[Required work]: Whatever lines the data contains, output all of them unchanged.

(Pixel coordinate grounding data)
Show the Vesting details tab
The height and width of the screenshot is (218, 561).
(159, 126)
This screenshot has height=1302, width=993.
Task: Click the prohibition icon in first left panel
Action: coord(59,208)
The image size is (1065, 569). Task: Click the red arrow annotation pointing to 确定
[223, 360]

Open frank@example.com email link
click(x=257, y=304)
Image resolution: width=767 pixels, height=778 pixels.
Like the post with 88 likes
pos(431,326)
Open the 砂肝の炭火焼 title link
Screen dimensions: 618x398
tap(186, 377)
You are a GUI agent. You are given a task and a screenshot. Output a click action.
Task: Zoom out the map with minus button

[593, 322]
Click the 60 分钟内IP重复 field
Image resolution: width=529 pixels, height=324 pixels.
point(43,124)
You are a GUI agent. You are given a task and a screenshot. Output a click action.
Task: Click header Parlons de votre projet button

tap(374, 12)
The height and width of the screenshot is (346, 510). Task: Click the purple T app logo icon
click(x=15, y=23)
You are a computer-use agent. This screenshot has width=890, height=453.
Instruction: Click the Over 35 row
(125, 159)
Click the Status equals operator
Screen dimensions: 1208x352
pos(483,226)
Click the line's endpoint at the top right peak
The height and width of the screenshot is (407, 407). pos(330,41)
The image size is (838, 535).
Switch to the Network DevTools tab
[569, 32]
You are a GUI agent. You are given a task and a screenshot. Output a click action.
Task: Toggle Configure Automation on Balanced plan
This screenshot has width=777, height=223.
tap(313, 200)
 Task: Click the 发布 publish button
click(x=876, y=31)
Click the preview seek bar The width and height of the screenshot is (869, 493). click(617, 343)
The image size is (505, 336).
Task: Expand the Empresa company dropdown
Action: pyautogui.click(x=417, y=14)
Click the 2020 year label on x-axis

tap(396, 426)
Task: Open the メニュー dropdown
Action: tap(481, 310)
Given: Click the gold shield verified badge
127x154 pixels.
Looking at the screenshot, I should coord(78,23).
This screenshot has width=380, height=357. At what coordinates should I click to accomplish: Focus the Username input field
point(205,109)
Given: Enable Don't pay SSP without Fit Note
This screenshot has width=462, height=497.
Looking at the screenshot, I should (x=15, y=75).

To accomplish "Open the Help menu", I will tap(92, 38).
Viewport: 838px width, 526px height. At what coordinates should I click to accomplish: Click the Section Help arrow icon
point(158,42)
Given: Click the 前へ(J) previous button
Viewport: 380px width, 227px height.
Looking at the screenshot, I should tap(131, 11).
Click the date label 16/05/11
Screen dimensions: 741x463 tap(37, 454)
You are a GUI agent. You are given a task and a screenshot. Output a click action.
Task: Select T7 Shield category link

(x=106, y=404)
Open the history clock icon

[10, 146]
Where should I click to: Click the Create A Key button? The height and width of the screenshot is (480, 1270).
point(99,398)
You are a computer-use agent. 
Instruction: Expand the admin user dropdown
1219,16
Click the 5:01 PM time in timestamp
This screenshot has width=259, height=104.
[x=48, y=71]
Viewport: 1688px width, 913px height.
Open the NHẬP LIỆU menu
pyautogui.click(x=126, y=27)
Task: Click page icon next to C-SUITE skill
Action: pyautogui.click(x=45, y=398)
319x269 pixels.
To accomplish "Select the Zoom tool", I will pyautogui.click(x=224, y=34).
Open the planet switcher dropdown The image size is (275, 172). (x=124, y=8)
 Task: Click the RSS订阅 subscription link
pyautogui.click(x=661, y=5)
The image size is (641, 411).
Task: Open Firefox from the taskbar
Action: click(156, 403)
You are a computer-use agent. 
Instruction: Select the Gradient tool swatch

[Reply]:
Show the Vesting details tab
The height and width of the screenshot is (218, 561).
(159, 126)
This screenshot has height=1302, width=993.
Task: Click the prohibition icon in first left panel
Action: coord(59,208)
The image size is (1065, 569). Task: Click the red arrow annotation pointing to 确定
[223, 360]

Open frank@example.com email link
click(x=257, y=304)
Image resolution: width=767 pixels, height=778 pixels.
Like the post with 88 likes
pos(431,326)
Open the 砂肝の炭火焼 title link
Screen dimensions: 618x398
tap(186, 377)
You are a GUI agent. You are given a task and a screenshot. Output a click action.
Task: Zoom out the map with minus button

[593, 322]
Click the 60 分钟内IP重复 field
Image resolution: width=529 pixels, height=324 pixels.
point(43,124)
You are a GUI agent. You are given a task and a screenshot. Output a click action.
Task: Click header Parlons de votre projet button

tap(374, 12)
The height and width of the screenshot is (346, 510). Task: Click the purple T app logo icon
click(x=15, y=23)
You are a computer-use agent. This screenshot has width=890, height=453.
Instruction: Click the Over 35 row
(125, 159)
Click the Status equals operator
Screen dimensions: 1208x352
pos(483,226)
Click the line's endpoint at the top right peak
The height and width of the screenshot is (407, 407). pos(330,41)
The image size is (838, 535).
Switch to the Network DevTools tab
[569, 32]
You are a GUI agent. You are given a task and a screenshot. Output a click action.
Task: Toggle Configure Automation on Balanced plan
This screenshot has width=777, height=223.
tap(313, 200)
 Task: Click the 发布 publish button
click(x=876, y=31)
Click the preview seek bar The width and height of the screenshot is (869, 493). click(617, 343)
The image size is (505, 336).
Task: Expand the Empresa company dropdown
Action: pyautogui.click(x=417, y=14)
Click the 2020 year label on x-axis

tap(396, 426)
Task: Open the メニュー dropdown
Action: tap(481, 310)
Given: Click the gold shield verified badge
127x154 pixels.
Looking at the screenshot, I should coord(78,23).
This screenshot has width=380, height=357. At what coordinates should I click to accomplish: Focus the Username input field
point(205,109)
Given: Enable Don't pay SSP without Fit Note
This screenshot has width=462, height=497.
Looking at the screenshot, I should (x=15, y=75).

To accomplish "Open the Help menu", I will tap(92, 38).
Viewport: 838px width, 526px height. At what coordinates should I click to accomplish: Click the Section Help arrow icon
point(158,42)
Given: Click the 前へ(J) previous button
Viewport: 380px width, 227px height.
Looking at the screenshot, I should tap(131, 11).
Click the date label 16/05/11
Screen dimensions: 741x463 tap(37, 454)
You are a GUI agent. You are given a task and a screenshot. Output a click action.
Task: Select T7 Shield category link

(x=106, y=404)
Open the history clock icon

[10, 146]
Where should I click to: Click the Create A Key button? The height and width of the screenshot is (480, 1270).
point(99,398)
You are a computer-use agent. 
Instruction: Expand the admin user dropdown
1219,16
Click the 5:01 PM time in timestamp
This screenshot has width=259, height=104.
[x=48, y=71]
Viewport: 1688px width, 913px height.
Open the NHẬP LIỆU menu
pyautogui.click(x=126, y=27)
Task: Click page icon next to C-SUITE skill
Action: pyautogui.click(x=45, y=398)
319x269 pixels.
To accomplish "Select the Zoom tool", I will pyautogui.click(x=224, y=34).
Open the planet switcher dropdown The image size is (275, 172). (x=124, y=8)
 Task: Click the RSS订阅 subscription link
pyautogui.click(x=661, y=5)
The image size is (641, 411).
Task: Open Firefox from the taskbar
Action: click(156, 403)
You are a computer-use agent. 
Instruction: Select the Gradient tool swatch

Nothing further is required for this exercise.